April 22, 2016

The regular session of the 2016 legislative season ended on March 24 this year, which was over a week early. It appears that the legislature will get its work done within the 90 day limit set by the Kansas Constitution. I appreciate legislative leadership encouraging committee chairs to get work done in a timely manner, but many outstanding issues remain.

The main unresolved issue facing the Legislature is that the state continues to bring in less revenue than predicted. March revenues were $1.7 million below estimates. While some are calling that a victory, when compared with previous shortfalls, revenues often swing greatly from one month to another and the long-range trend is what matters. The long-range trend is what led the Governor to cut Wichita State and the other state universities last month with only a few months left in their current budget year. Making cuts in such a rushed way can often lead to cuts to successful programs.

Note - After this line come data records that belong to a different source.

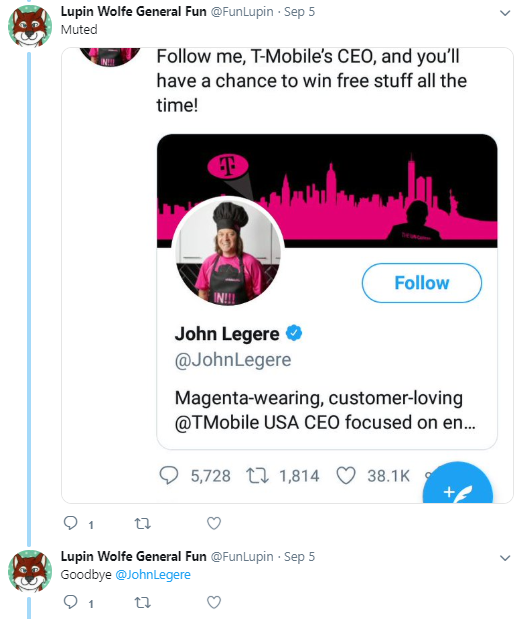Click the verified badge beside John Legere
521x619 pixels.
[x=294, y=333]
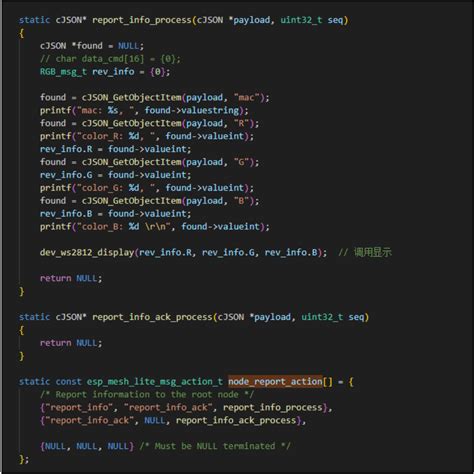Click the esp_mesh_lite_msg_action_t type name
The width and height of the screenshot is (474, 474).
(155, 382)
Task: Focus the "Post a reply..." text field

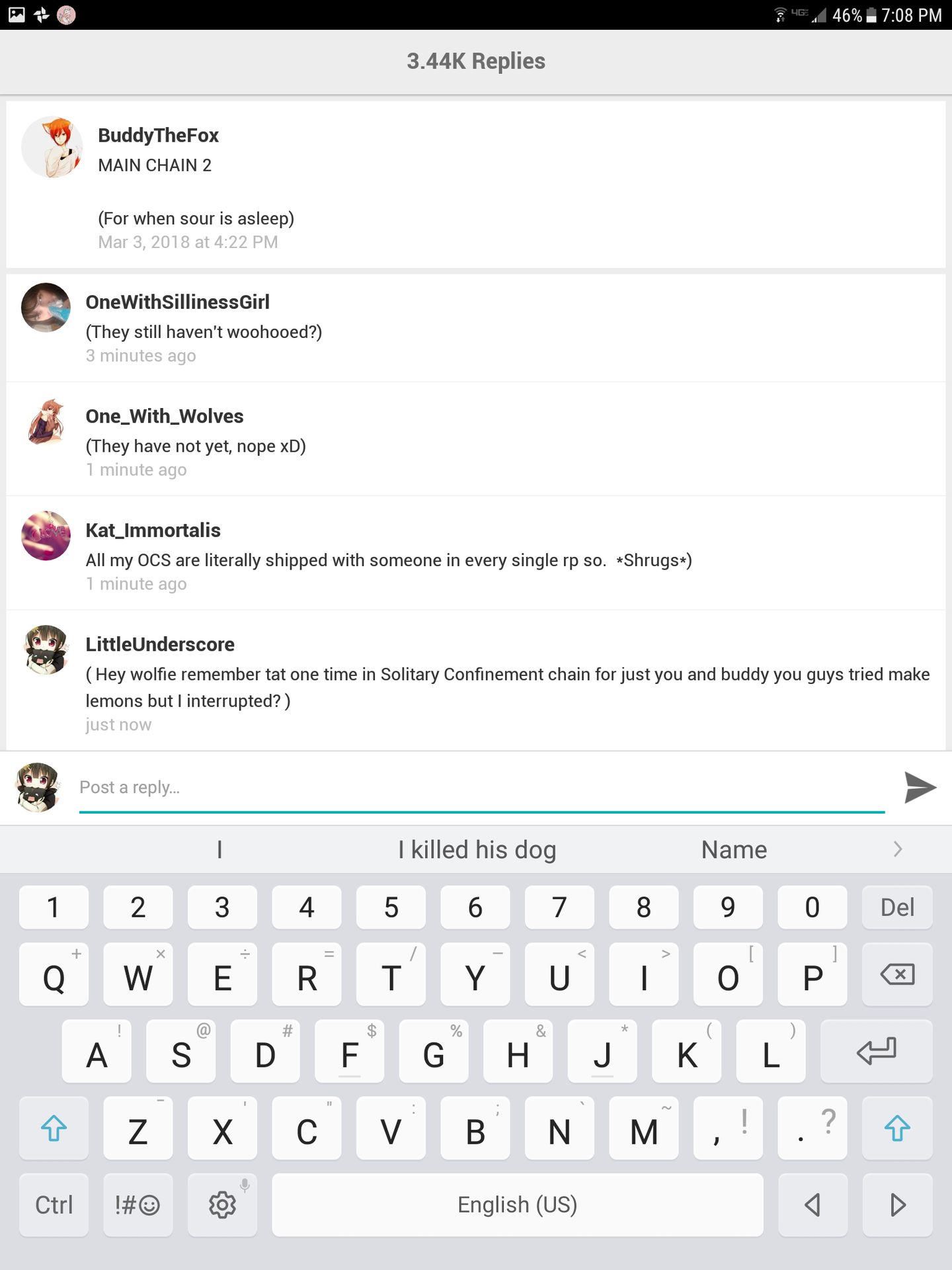Action: (x=482, y=787)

As I have unfortunately had to share before, it looks like the Governor and his allies will once again squeeze our highway system and now the state’s pension plans to fill a hole that neither the highways nor the pensions created. To date, $1.7 billion has been transferred from our highways and bridges, making travel less safe for our families and less reliable for our farms and businesses.

Another unresolved issue is school funding. When legislators take the oath of office to uphold the Kansas Constitution, providing students with a suitable education is part of it. Before adjourning the regular session, the legislature fast-tracked a school funding bill (Senate Sub for HB 2655).

This bill is only intended to make sure that the state formula for supplementing school’s local option budgets is constitutionally equitable. The bill was designed to hold districts “harmless,” meaning that no schools would lose money. It also returns the school capital outlay formula to the pre-block grant formula and gives the State Board of Education the authority to approve extraordinary needs funding rather than the State Finance Council. While I think much of the state’s current block grant formula doesn’t do enough, this bill was necessary to ensure schools open in August.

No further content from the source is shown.